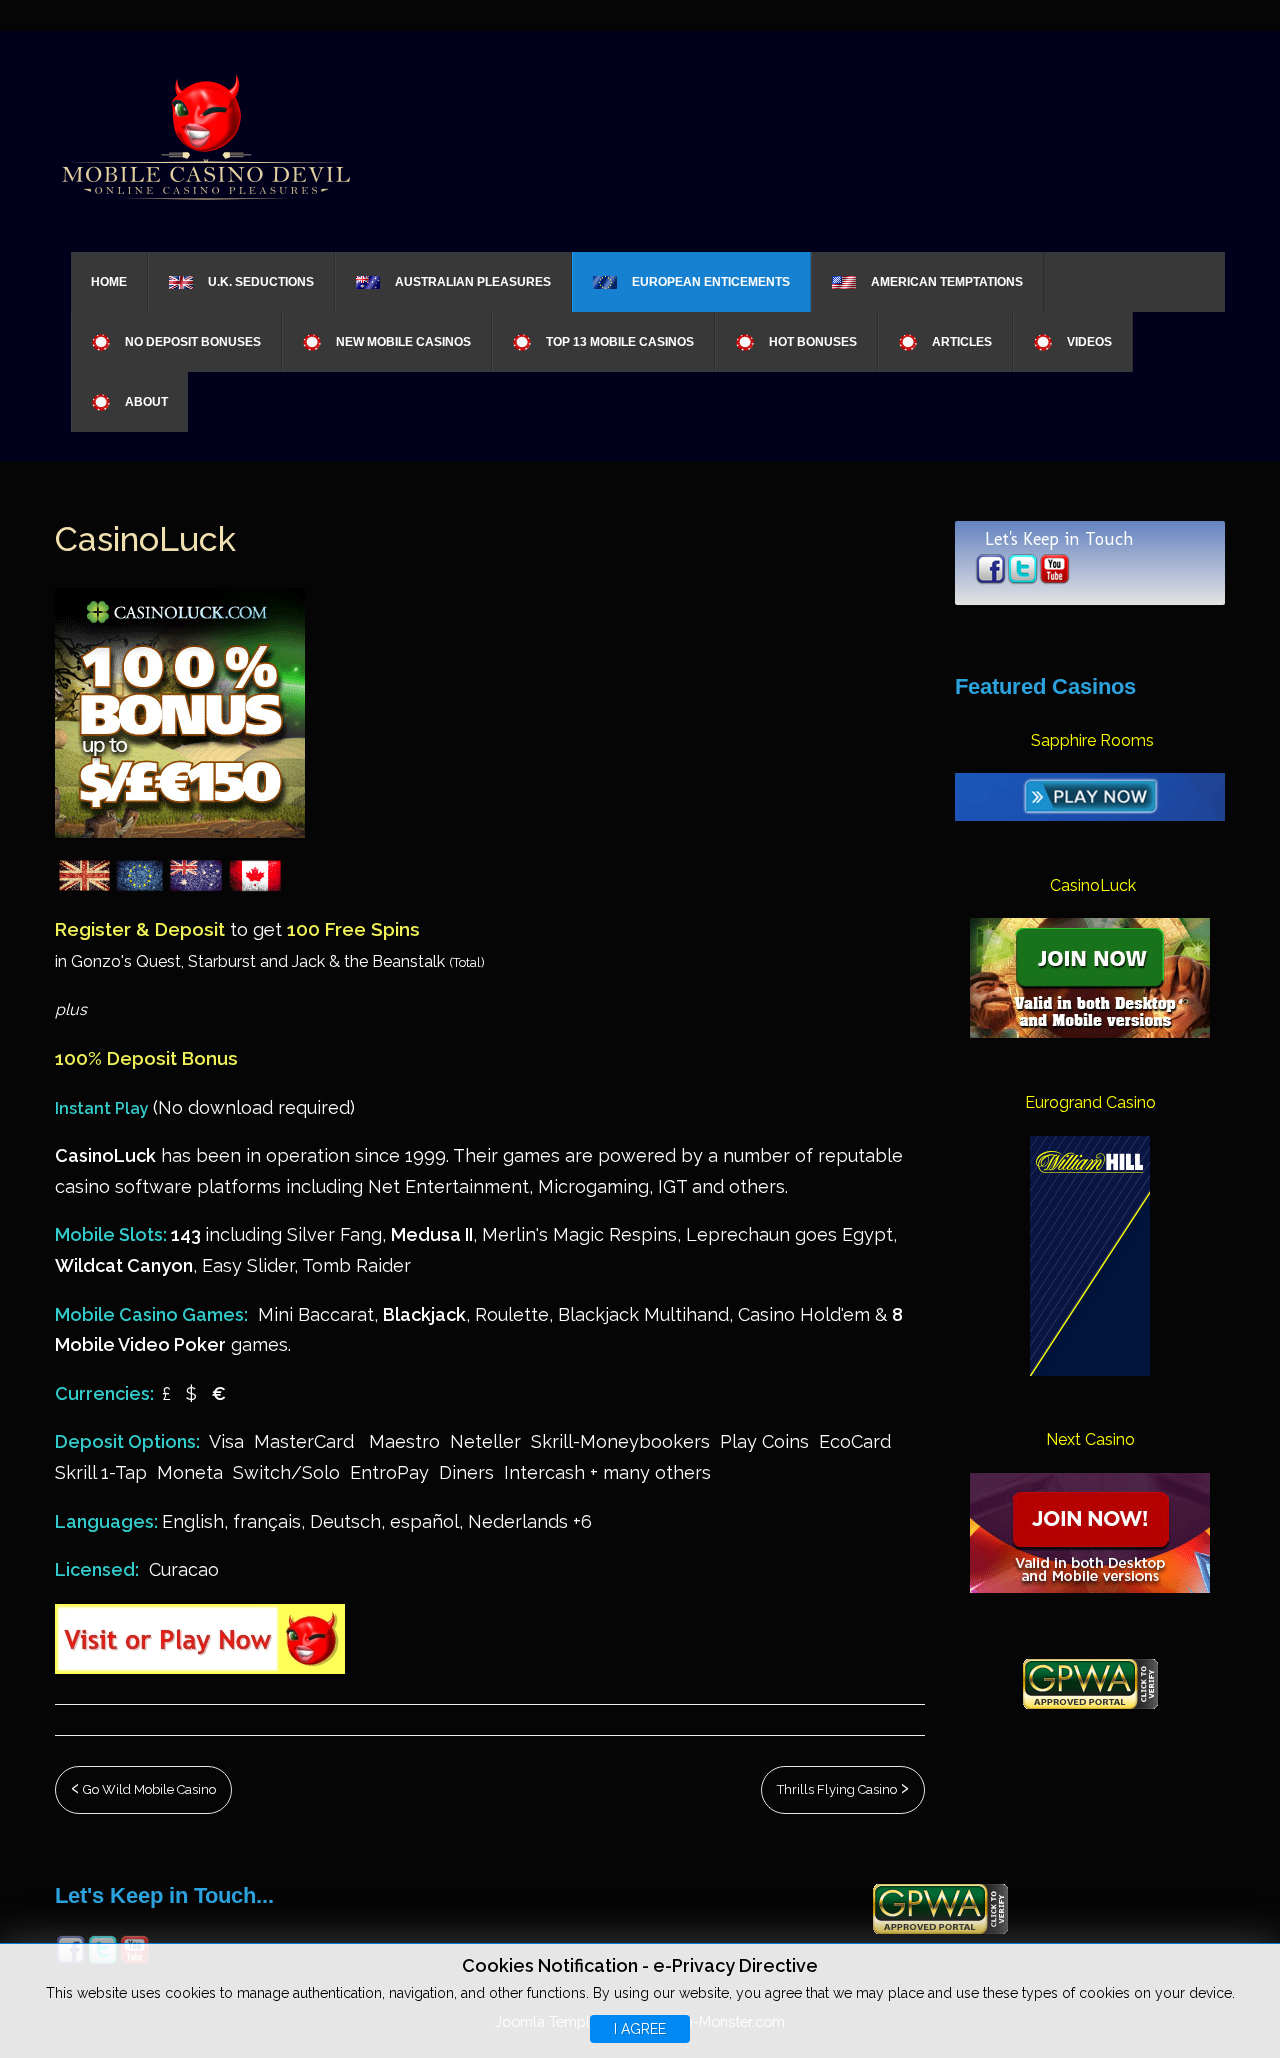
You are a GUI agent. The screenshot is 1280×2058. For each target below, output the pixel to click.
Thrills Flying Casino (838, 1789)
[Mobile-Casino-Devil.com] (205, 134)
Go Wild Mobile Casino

==

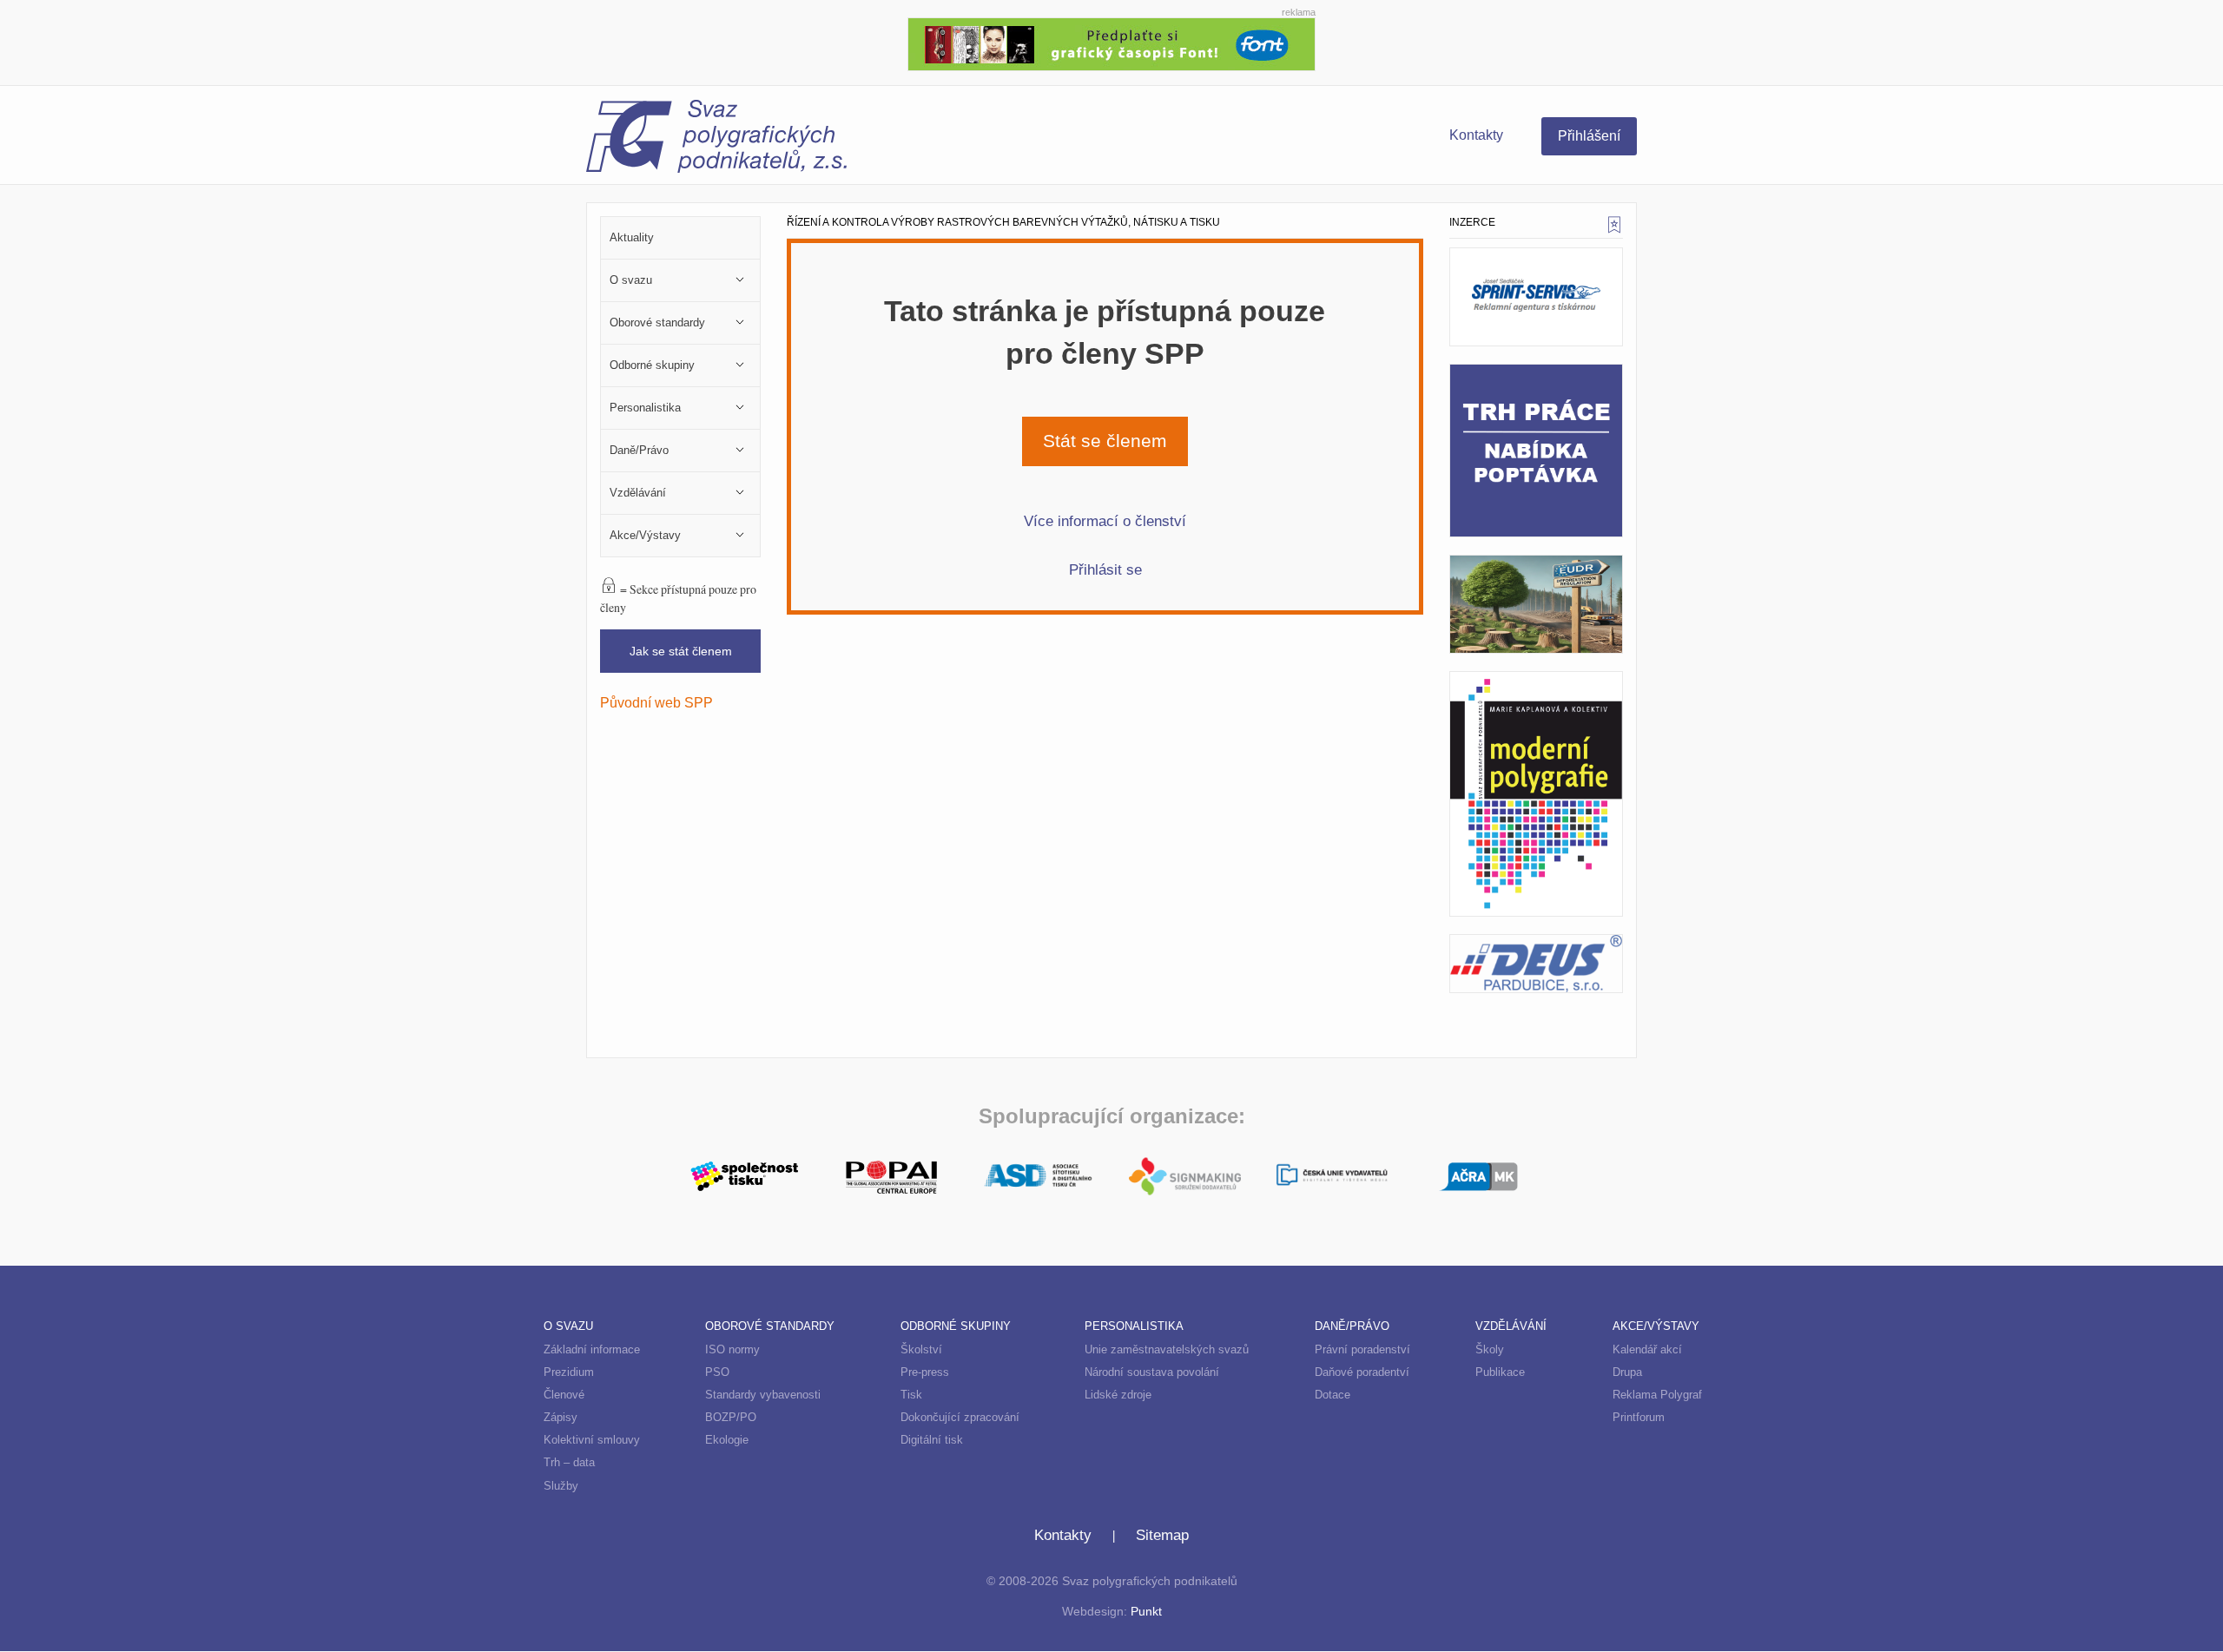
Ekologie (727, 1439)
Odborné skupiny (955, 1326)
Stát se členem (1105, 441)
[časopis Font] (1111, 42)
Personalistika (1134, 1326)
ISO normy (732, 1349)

* * *

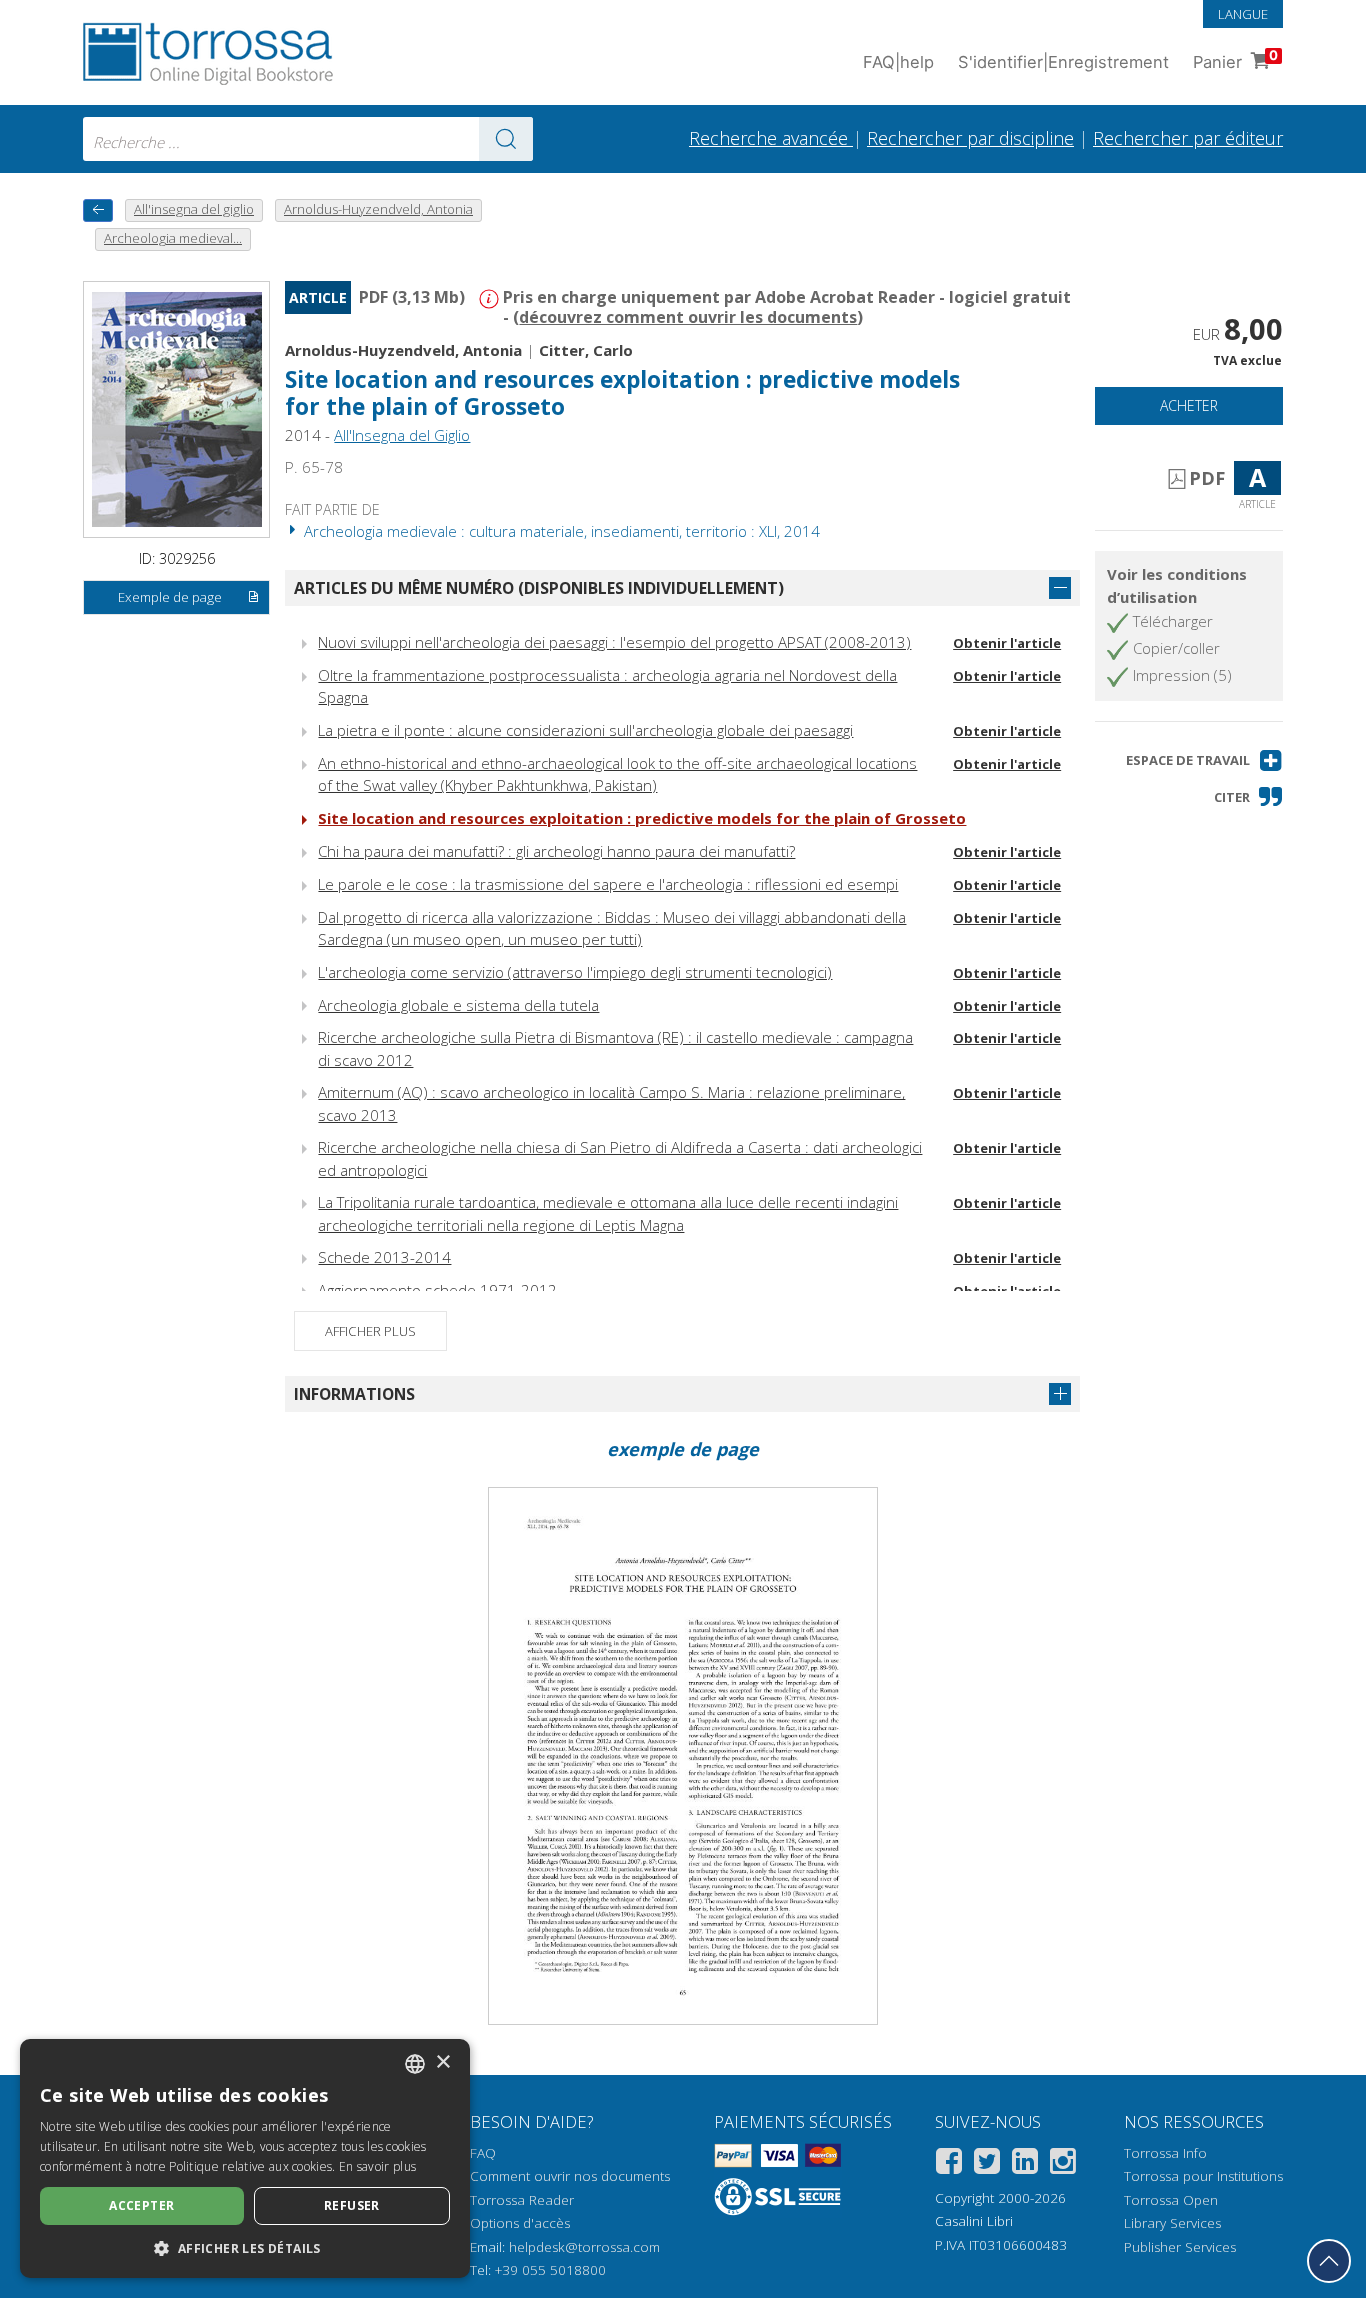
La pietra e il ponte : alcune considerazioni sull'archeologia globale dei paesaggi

▶ [WORK TASK]: Reproduce, character for character, only the lines of the preceding data that start at the line with "You are a GUI" and end at the line with "Go Wild Mobile Casino", both included.

▶ [WRITTEN ANSWER]:
You are a GUI agent. The screenshot is 1280×2058. For each target below, output the pixel to click.
Thrills Flying Casino (838, 1789)
[Mobile-Casino-Devil.com] (205, 134)
Go Wild Mobile Casino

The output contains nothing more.